Whereas previous authors had commented only upon the aesthetic physical appearances and material culture of the region's indigenous people, Lumholtz added a level of academic research that was unique for the period. His work recorded for the first time the social relationships, attitudes and the role of women in the society. He also gave a series of two lectures on Among Australian Natives for the Lowell Institute for their 1889–90 season.
He spent a total of four years in Queensland, his expeditions included visits to the Valley of Lagoons and the Herbert River area. He made collections of mammals while living with the local peoples, these specimens were used for the descriptions of four new species. One of these was named for the type locality, Pseudochirulus herbertensis (Herbert River Ringtail Possum), and another commemorates his name, Dendrolagus lumholtzii (Lumholtz's Tree Kangaroo).

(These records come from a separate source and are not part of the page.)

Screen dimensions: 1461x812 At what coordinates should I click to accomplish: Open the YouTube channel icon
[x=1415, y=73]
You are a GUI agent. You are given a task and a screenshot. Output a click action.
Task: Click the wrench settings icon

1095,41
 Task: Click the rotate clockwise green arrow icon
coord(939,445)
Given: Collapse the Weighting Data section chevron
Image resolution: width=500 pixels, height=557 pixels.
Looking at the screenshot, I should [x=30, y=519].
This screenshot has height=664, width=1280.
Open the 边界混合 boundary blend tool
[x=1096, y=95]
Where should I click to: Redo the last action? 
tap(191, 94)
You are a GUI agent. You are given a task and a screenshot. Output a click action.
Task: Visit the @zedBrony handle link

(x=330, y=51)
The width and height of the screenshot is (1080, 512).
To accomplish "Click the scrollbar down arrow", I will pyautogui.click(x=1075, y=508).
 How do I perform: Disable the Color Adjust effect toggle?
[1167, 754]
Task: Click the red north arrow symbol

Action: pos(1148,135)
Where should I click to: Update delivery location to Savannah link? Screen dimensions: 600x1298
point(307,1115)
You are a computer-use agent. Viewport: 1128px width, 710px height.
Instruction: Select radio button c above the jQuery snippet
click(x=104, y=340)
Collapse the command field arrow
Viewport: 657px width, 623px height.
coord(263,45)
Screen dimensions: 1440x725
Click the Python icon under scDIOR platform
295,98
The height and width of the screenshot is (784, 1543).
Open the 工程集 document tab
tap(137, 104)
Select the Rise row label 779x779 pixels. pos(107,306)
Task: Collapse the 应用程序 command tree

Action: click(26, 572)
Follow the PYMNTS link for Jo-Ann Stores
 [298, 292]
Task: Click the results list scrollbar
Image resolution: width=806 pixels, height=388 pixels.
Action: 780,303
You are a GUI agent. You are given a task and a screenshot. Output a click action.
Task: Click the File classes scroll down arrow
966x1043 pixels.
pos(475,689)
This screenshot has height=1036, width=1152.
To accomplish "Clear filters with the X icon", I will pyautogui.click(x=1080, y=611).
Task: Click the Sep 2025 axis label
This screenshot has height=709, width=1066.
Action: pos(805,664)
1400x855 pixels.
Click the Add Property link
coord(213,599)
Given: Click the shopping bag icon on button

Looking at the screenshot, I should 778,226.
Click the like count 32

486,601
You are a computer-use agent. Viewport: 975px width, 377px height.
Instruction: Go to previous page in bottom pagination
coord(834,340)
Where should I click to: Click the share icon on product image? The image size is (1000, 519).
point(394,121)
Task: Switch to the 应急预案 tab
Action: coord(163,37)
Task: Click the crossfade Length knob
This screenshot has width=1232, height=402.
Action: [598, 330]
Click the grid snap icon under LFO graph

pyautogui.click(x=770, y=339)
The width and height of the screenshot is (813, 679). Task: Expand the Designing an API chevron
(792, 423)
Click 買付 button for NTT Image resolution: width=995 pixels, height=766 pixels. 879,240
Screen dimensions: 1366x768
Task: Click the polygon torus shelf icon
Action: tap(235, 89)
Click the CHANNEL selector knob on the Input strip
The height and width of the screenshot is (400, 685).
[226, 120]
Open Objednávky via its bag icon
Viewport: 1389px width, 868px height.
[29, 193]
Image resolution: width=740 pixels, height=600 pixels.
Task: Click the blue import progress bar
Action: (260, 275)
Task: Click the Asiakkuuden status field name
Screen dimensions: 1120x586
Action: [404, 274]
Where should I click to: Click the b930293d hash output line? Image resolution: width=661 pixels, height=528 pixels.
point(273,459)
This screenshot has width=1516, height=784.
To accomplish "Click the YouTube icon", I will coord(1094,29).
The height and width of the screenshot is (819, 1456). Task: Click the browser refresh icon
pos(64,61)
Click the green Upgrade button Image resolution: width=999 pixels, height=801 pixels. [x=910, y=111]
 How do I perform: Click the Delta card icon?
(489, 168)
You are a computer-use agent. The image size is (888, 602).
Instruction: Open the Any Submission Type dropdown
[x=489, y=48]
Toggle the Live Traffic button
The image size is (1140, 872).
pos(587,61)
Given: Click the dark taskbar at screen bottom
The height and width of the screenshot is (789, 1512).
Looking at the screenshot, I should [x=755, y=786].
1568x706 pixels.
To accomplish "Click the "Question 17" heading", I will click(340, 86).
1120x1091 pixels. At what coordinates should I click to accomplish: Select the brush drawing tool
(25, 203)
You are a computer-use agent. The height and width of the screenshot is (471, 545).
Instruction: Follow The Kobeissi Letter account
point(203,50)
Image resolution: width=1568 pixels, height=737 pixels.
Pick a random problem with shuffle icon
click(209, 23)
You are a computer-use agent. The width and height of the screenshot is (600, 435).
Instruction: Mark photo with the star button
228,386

Lumholtz later travelled to Mexico with the Swedish botanist C. V. Hartman He stayed for many years, conducting several expeditions from 1890 through to 1910 which were paid for by the American Museum of Natural History. His work, Unknown Mexico, was a 1902 two-volume set describing many of the indigenous peoples of northwestern Mexico, including the Cora, Tepehuán, Pima Bajo, and especially the Tarahumara, among whom he lived for more than a year. Lumholtz was one of the first to describe artifacts from the ancient shaft tomb and the Purépecha culture. He described archaeological sites, as well as the flora and fauna, of the northern Sierra Madre region called the gran Chichimeca. He gave a series of three lectures on "The Characteristics of Cave Dwellers of the Sierra Madre" for the Lowell Institute's 1893-94 season.
In 1905 Lumholtz was a founding member of the Explorers Club, an organization to promote exploration and scientific investigation in the field. He went on a brief expedition to India from 1914–1915, then to Borneo from 1915 to 1917, which was his last expedition.
In 1922 Lumholtz died of tuberculosis at Saranac Lake, New York, where he was seeking treatment at a sanatorium. He had published six books on his discoveries, as well as the autobiography My Life of Exploration (1921).